In vitro characterization of 6S RNA release-defective mutants uncovers features of pRNA-dependent release from RNA polymerase in E. coli.

6S RNA is a noncoding RNA that inhibits bacterial transcription by sequestering RNA polymerase holoenzyme (Eσ(70)) in low-nutrient conditions. This transcriptional block can be relieved by the synthesis of a short product RNA (pRNA) using the 6S RNA as a template. Here, we selected a range of 6S RNA release-defective mutants from a high diversity in vitro pool. Studying the release-defective variant R9-33 uncovered complex interactions between three regions of the 6S RNA. As expected, mutating the transcriptional start site (TSS) slowed and partially inhibited release. Surprisingly, additional mutations near the TSS were found that rescued this effect. Likewise, three mutations in the top strand of the large open bubble (LOB) could considerably slow release but were rescued by the addition of upstream mutations found between a highly conserved "-35" motif and the LOB. Combining the three top strand LOB mutations with mutations near the TSS, however, was particularly effective at preventing release, and this effect could be further enhanced by inclusion of the upstream mutations.

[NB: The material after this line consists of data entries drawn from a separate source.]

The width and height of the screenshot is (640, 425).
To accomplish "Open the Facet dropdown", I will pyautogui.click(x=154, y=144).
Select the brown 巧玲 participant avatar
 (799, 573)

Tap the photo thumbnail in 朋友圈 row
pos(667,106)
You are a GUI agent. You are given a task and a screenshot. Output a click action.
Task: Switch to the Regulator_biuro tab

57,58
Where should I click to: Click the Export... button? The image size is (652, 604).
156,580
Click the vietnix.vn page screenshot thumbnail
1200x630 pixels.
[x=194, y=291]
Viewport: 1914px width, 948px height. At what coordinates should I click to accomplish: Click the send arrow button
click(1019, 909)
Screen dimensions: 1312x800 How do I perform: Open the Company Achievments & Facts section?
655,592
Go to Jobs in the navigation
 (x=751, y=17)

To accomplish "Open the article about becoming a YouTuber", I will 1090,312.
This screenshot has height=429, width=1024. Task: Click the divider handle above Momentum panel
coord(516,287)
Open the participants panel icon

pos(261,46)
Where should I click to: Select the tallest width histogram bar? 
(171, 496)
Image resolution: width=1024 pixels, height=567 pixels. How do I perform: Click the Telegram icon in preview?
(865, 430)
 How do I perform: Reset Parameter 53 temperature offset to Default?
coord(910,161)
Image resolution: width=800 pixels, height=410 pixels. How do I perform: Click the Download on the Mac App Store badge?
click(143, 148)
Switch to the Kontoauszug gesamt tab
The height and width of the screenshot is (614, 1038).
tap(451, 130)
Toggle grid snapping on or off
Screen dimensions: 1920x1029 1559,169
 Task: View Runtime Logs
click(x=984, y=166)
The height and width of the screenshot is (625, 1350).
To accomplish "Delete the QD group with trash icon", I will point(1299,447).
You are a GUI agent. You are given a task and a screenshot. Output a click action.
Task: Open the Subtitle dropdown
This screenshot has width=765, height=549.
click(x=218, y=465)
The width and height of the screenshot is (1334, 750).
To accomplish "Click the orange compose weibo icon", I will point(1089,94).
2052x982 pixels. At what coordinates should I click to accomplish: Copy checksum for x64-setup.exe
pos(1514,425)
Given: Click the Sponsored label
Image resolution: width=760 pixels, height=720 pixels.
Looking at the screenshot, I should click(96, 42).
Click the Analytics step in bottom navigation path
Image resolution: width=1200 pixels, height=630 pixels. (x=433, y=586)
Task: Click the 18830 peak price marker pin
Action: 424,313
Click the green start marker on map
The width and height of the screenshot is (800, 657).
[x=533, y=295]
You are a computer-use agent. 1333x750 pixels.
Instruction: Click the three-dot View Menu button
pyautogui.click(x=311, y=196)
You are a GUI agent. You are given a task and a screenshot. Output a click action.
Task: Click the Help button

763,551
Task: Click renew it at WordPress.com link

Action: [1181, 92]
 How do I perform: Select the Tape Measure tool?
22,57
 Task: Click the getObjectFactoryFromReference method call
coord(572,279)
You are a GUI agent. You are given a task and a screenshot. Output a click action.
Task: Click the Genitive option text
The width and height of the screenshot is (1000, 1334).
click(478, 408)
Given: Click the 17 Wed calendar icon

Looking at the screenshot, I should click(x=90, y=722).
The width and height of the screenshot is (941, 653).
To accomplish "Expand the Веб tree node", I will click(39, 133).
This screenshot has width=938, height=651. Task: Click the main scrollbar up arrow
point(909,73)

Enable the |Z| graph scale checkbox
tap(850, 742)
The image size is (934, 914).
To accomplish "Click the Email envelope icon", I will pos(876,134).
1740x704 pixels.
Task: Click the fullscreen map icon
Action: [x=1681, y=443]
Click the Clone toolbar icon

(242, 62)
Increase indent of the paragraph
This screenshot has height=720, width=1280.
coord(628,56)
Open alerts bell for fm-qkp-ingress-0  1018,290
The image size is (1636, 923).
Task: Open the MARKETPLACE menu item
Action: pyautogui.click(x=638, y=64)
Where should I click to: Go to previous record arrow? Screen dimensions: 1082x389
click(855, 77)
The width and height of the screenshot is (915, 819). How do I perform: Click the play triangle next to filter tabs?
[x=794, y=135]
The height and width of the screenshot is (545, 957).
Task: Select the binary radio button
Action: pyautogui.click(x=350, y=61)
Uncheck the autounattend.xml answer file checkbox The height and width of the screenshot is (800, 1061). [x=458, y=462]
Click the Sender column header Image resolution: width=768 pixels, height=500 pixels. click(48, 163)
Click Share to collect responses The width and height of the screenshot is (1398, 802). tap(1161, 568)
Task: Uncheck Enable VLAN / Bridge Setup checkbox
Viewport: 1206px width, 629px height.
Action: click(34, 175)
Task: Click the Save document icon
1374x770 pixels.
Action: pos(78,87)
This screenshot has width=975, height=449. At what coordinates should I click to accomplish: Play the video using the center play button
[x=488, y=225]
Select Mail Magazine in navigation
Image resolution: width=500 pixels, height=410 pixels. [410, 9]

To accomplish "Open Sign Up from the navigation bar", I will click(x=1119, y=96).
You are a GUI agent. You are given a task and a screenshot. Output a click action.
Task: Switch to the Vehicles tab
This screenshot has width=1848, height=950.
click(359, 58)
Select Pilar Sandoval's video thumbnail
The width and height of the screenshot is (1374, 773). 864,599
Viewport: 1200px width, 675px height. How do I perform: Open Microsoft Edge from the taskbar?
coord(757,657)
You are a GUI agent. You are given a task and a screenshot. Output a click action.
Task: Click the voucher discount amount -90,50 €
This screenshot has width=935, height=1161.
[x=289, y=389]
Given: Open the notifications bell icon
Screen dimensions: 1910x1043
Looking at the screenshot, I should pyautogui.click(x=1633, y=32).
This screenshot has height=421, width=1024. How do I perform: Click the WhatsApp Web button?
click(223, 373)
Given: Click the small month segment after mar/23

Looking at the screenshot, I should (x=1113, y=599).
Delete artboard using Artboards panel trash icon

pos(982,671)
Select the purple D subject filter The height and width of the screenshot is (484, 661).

Overexpressing R9-33 and a series of milder release-defective mutants in Escherichia coli resulted in a delayed entry into exponential phase together with a decrease in cell survival that correlated well with the severity of the in vitro phenotypes. The complex crosstalk observed between distinct regions of the 6S RNA supports a scrunching type model of 6S RNA release, where at least three regions of the 6S RNA must interact with Eσ(70) in a cooperative manner so as to ensure effective pRNA-dependent release.